Shifting a token, i.e., fetching the next token from the input, and pushing it onto the stack. Steps performed from the states 1, 2, 3, 5, and 7 are shifts.

reduce

Reducing a rule, i.e., recognizing that the top of the stack represents some right hand size of a rule, and replacing it with its left hand side. For instance at stage 4, the top stack contains number which can be reduced to expr thanks to the rule expr: number;. At stages 6 and 8, the top of the stack contains ( expr ), which, according to expr: '(' expr ')'; can be reduced to expr.

The initial rule, $axiom: expr $; is special: reducing it means we recognized the whole input. This is called accepting.

The tricky part is precisely knowing when to shift, and when to reduce: the strategy we followed consists in simply reducing as soon as we can, but how can we recognize stacks that can be reduced? To answer this question, we must also consider the cases where the input contains a syntax error, such as number number. Finally, our question amounts to "what are the valid stacks ready to be reduced". It is easy to see there are two cases: a possibly empty series of opening parentheses followed by either a lone number, or else by a (, then an expr, and a ), or, finally a single expr and end of file.

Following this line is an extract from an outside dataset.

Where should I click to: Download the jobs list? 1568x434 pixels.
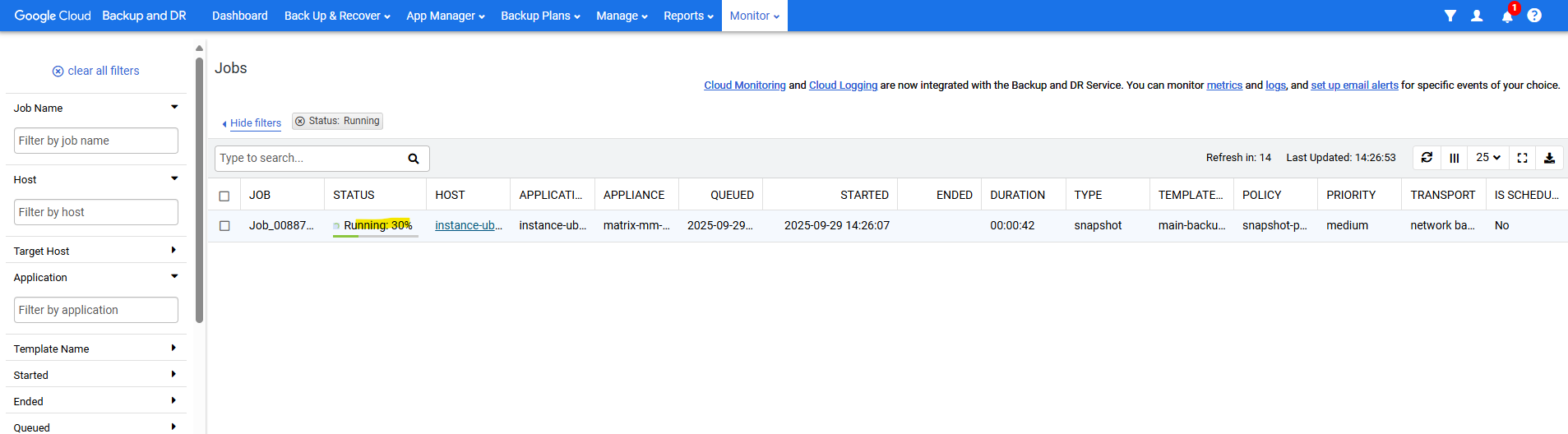(1549, 158)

Hey! "A possibly empty series of opening parentheses followed by...": this is typically what we used to denote with regular expressions! Here:

     (* ( expr $ | ( expr ) | number )
     

If we managed to describe our reducible stacks with regular expressions, it means we can recognize them using a finite state recognizer!

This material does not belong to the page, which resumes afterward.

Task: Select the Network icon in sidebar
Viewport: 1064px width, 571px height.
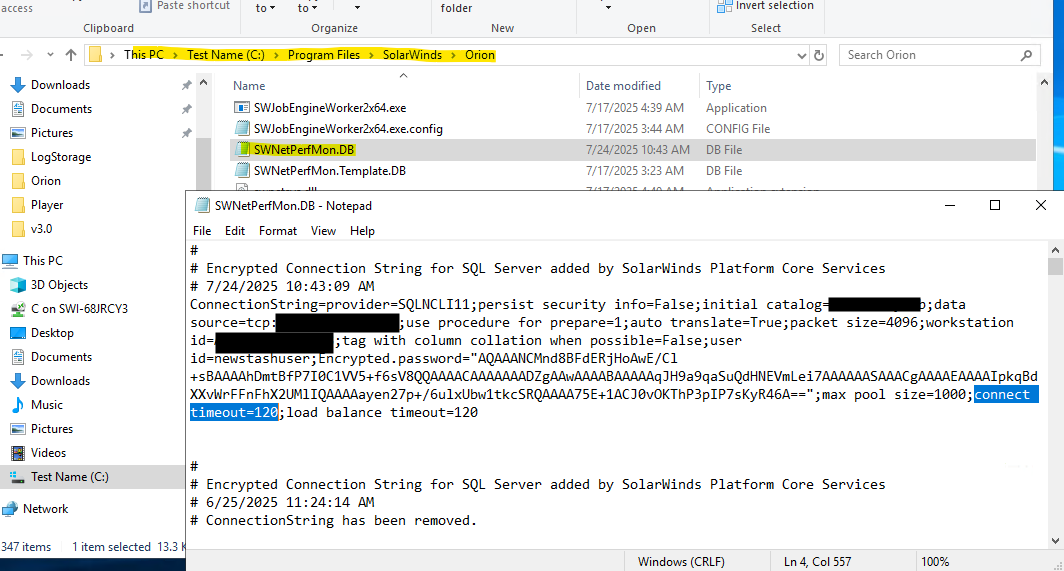Action: [x=10, y=509]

This FSR is easy to compute by hand, since its language is fairly small. It is depicted below, with an additional terminal symbol, $, denoting the end of file, and N standing for number:

                    `('
                   ,----.
                   |    |
                   v    |
                ,---------. expr ,--------------. `)' ,------------------.
            ,-->| 1: `('+ |----->| 3: `('+ expr |---->| 4: `('+ expr `)' |-->
           /    `---------'      `--------------'     `------------------'
      `(' /          |
         /           |`N'
        /            v
     ,---. `N'  ,-------------.
     | 0 |----->| 2: `('* `N' |-->
     `---'      `-------------'
        \
         \ expr
          \
           \    ,---------.  $   ,-----------.
            `-->| 5: expr |----->| 6: expr $ |-->
                `---------'      `-----------'
     

     Example 7.2: A Stack Recognizer for Balanced Expressions
     

As expected, each final state denotes the recognition of a rule to reduce. For instance state 4 describes the completion of the first rule, expr: '(' expr ')', which we will denote as reduce 1. State 6 describes the acceptance of the whole text, which we will denote accept. Transitions labelled with tokens are shifts, for instance if the automaton is in state 1 and sees an N, then it will shift 2. An transition labelled with a non terminal does not change the stack, for instance an expr in state 1 makes the automaton go to 4. Any impossible transition (for instance receiving a closing parenthesis in state 0) denotes a syntax error: the text is not conform to the grammar.

In practice, because we want to produce efficient parsers, we won't restart the automaton from the beginning of the stack at each turn. Rather, we will remember the different states we reached. For instance the previous stack traces can be decorated with the states and actions as follows:

	Step	Stack	Input	Action
	1.	0	( ( number ) ) $	shift 1
	2.	0 ( 1	( number ) ) $	shift 1
	3.	0 ( 1 ( 1	number ) ) $	shift 2
	4.	0 ( 1 ( 1 number 2	) ) $	reduce 2
	5.	0 ( 1 ( 1 expr	) ) $	go to 3
	6.	0 ( 1 ( 1 expr 3	) ) $	shift 4
	7.	0 ( 1 ( 1 expr 3 ) 4	) $	reduce 1
	8.	0 ( 1 expr	) $	go to 2
	9.	0 ( 1 expr 2	) $	shift 4
	10.	0 ( 1 expr 2 ) 4	$	reduce 1
	11.	0 expr	$	go to 5
	12.	0 expr 5	$	shift 6
	13.	0 expr 5 $ 6		accept

     Example 7.3: Step by Step Analysis of ( ( number ) )
     

This technology is named LR(0) parsing, "L" standing for Left to Right Parsing, "R" standing for Rightmost Derivation¹, and "0" standing for no lookahead symbol: we never had to look at the input to decide whether to shift or to reduce.

Again, while the theory is simple, computing the valid stacks, designing an finite state stack recognizer which shifts or reduces, etc. is extremely tedious and error prone. A little of automation is most welcome.